I am creating an application where I couple different cameras to different neural networks to perform object detection using TensorFlow Lite. For now, I would like to use the YOLOv4 tiny, YOLOv8 small, SSD MobileNet, and RT-DETR algorithm. The thing is, it is quite cumbersome to write classes for all these models and find the location of the bounding boxes, detection classes, detection scores,... I was wondering if there was a way to always find the location of these tensors using the output of the interpreter.
For instance:
def inference(self):
for i in self.output:
if len(i['shape']) == 3:
detection_boxes = self.interpreter.get_tensor(i['index'])

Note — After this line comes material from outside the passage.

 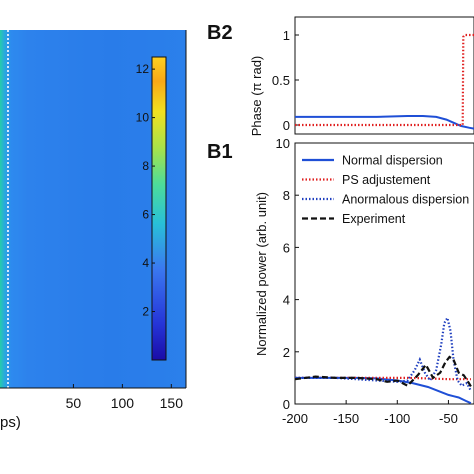 I want to click on power-y-tick-label-2: 4, so click(x=286, y=300).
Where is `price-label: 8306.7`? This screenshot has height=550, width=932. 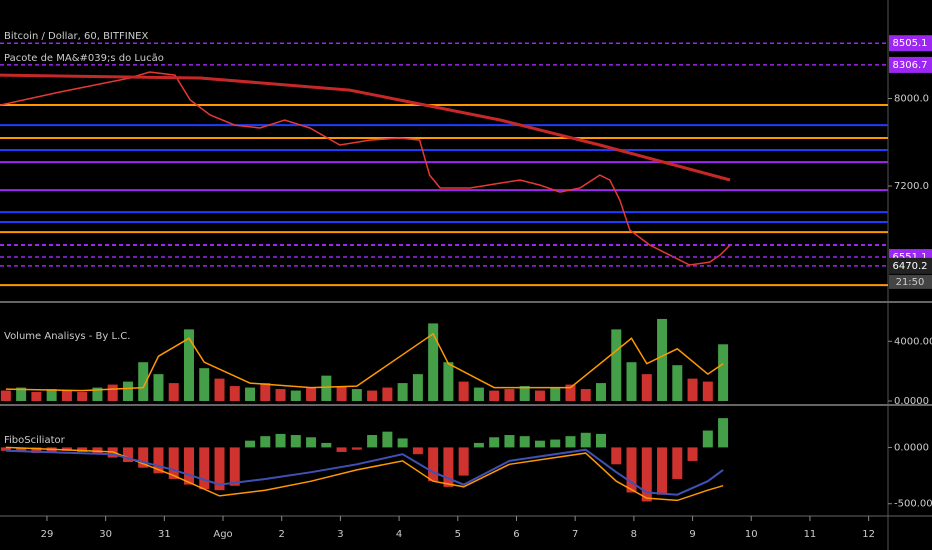 price-label: 8306.7 is located at coordinates (910, 66).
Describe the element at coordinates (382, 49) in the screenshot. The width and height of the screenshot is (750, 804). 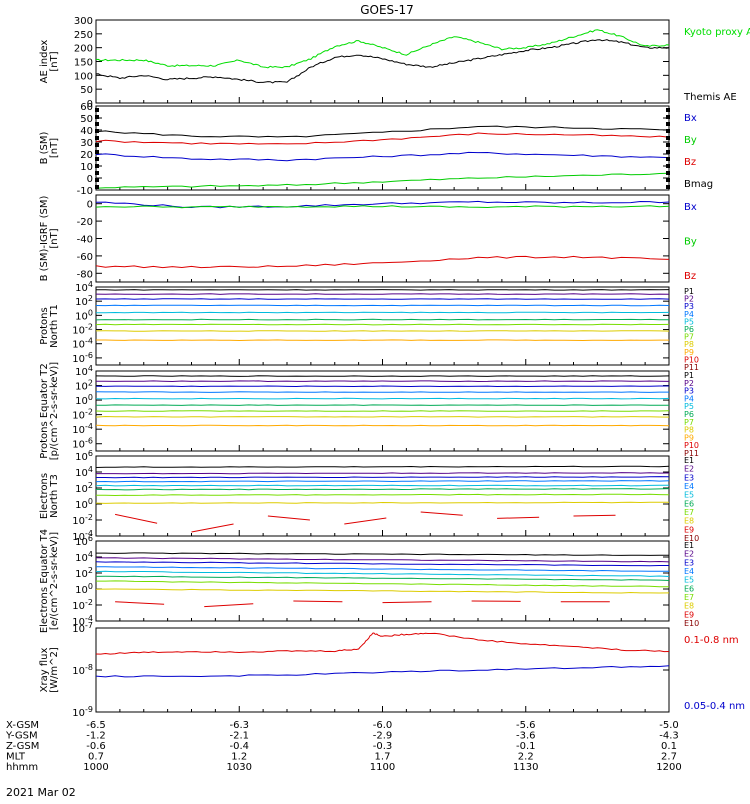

elif i['dtype'] == np.float32:
detection_scores = self.interpreter.get_tensor(i['index'])
else:
# others
pass
With self.output = self.interpreter.get_output_details()

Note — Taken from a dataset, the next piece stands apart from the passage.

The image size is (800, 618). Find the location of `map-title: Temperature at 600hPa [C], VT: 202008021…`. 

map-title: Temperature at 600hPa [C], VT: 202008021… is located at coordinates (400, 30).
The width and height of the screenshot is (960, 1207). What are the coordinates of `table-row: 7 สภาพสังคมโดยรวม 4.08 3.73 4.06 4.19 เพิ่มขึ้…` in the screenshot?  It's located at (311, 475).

What I am doing now is, for every model, create a function called get_output_detection_groups(self)
that will create these values based on the class (a.k.a. algorithm/model), for SSD MobileNet this becomes:
def get_output_detection_groups(self):
detection_classes = self.interpreter.get_tensor(
self.output[1]['index'])[0]
detection_scores = self.interpreter.get_tensor(
self.output[2]['index'])[0]
detection_boxes = list(
map(lambda arr:
list(map(lambda val: int(val*300), arr)),
self.interpreter.get_tensor(self.output[0]['index'])[0]))

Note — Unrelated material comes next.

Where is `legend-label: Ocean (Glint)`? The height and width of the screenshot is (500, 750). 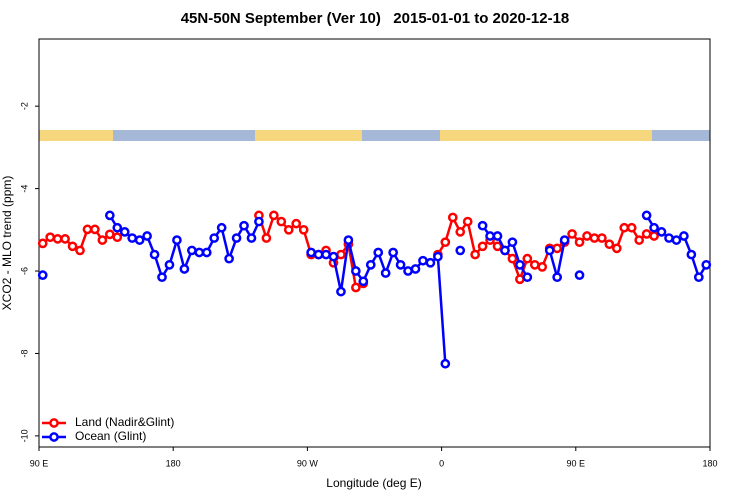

num_detections = self.interpreter.get_tensor(self.output[3]['index'])
num_detections = int(np.minimum(num_detections[0], 10))
return detection_classes, detection_scores, detection_boxes, num_detections
This way, I can have an abstract class that can perform call inference and this will be general, but then I have to create a different class for every model. If there is a way or a better way to do this, this would be really helpful. Thank you!